H2O-3 3.46.0's /99/Models/{name}/json endpoint allows arbitrary file overwrite via the `mexport.dir` parameter, enabling path traversal.
Vulnerability
In h2oai/h2o-3 version 3.46.0, the /99/Models/{name}/json endpoint is vulnerable to arbitrary file overwrite on the target server. The root cause lies in the exportModelDetails function within ModelsHandler.java, where the user-controllable mexport.dir parameter is directly used to specify the file path for writing model details without proper sanitization [1][2]. This flaw allows an attacker to control the destination path, leading to path traversal.
Exploitation
An attacker can exploit this vulnerability by crafting a request to the /99/Models/{name}/json endpoint with a malicious mexport.dir parameter. The parameter accepts arbitrary file paths, including those with directory traversal sequences like ../, enabling the attacker to write model details to any location on the host filesystem where the H2O process has write permissions [2][4]. No authentication is required if the H2O-3 instance is exposed without proper access controls.
Impact
Successful exploitation allows an attacker to overwrite arbitrary files on the server. This could lead to denial of service by corrupting critical system files, privilege escalation if configuration files (e.g., SSH keys, application configs) are overwritten, or remote code execution if executable files are replaced [2][4]. The vulnerability is classified with a high severity due to the low complexity and potential for significant system compromise.
Mitigation
As of the publication date, no patch is available for this vulnerability in the H2O-3 3.46.0 release.
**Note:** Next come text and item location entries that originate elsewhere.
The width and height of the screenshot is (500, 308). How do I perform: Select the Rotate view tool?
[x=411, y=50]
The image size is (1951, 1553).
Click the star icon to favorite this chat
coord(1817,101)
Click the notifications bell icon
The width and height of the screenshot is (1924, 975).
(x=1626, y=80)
Users are advised to restrict network access to the H2O-3 API endpoints, implement authentication, or monitor for any official security updates from the vendor [2]. The vulnerability has been reported through the Huntr bug bounty platform, and users should track the H2O-3 GitHub repository for future fixes [1][4].
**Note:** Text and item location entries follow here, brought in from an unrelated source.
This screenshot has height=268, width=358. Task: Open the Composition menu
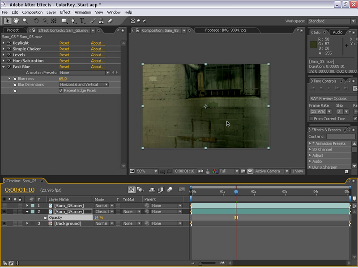[32, 13]
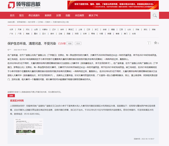169x146 pixels.
Task: Click the magnifier search icon in navbar
Action: (x=155, y=15)
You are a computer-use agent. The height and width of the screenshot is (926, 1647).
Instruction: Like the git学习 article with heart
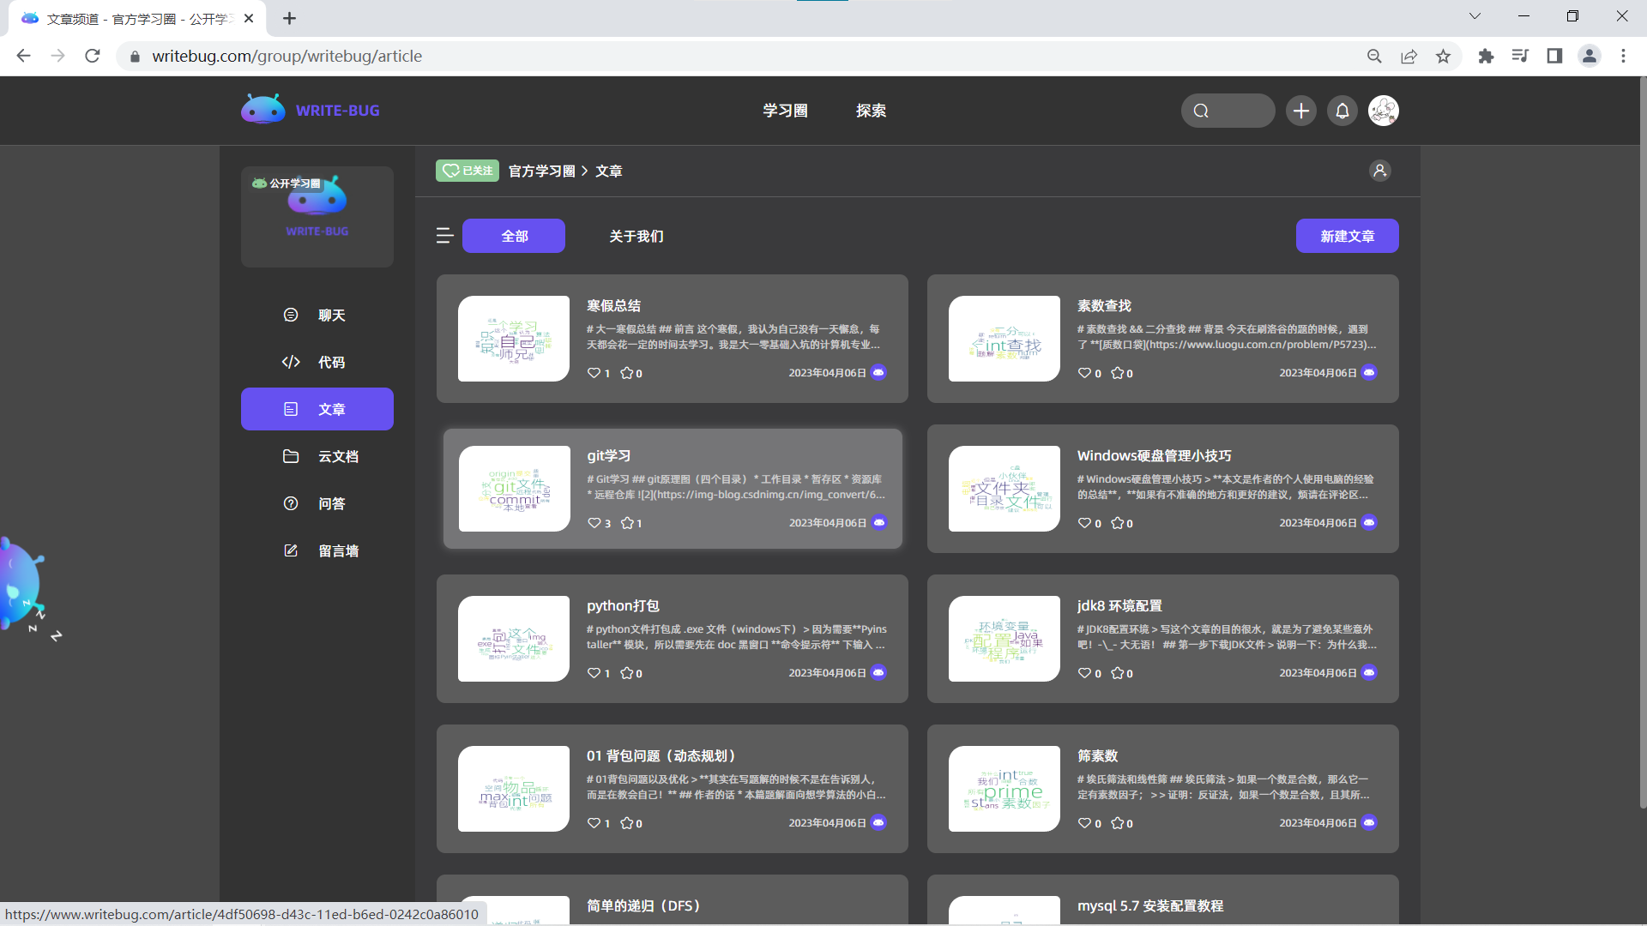click(594, 523)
- GitHub - h2oai/h2o-3: H2O is an Open Source, Distributed, Fast & Scalable Machine Learning Platform: Deep Learning, Gradient Boosting (GBM) & XGBoost, Random Forest, Generalized Linear Modeling (GLM with Elastic Net), K-Means, PCA, Generalized Additive Models (GAM), RuleFit, Support Vector Machine (SVM), Stacked Ensembles, Automatic Machine Learning (AutoML), etc.
- NVD - CVE-2024-8616
- The world’s first bug bounty platform for AI/ML
AI Insight generated on May 20, 2026. Synthesized from this CVE's description and the cited reference URLs; citations are validated against the source bundle.
Affected packages
Versions sourced from the GitHub Security Advisory.
| Package | Affected versions | Patched versions |
|---|---|---|
h2oPyPI | >= 3.10.4.1, <= 3.46.0 | — |
ai.h2o:h2o-coreMaven | >= 3.10.4.1, <= 3.46.0 | — |
Affected products
4- ghsa-coords2 versions
>= 3.10.4.1, <= 3.46.0+ 1 more
- (no CPE)range: >= 3.10.4.1, <= 3.46.0
- (no CPE)range: >= 3.10.4.1, <= 3.46.0
- h2oai/h2oai/h2o-3v5Range: unspecified
Patches
0No patches discovered yet.
Vulnerability mechanics
AI mechanics synthesis has not run for this CVE yet.
References
4News mentions
0No linked articles in our index yet.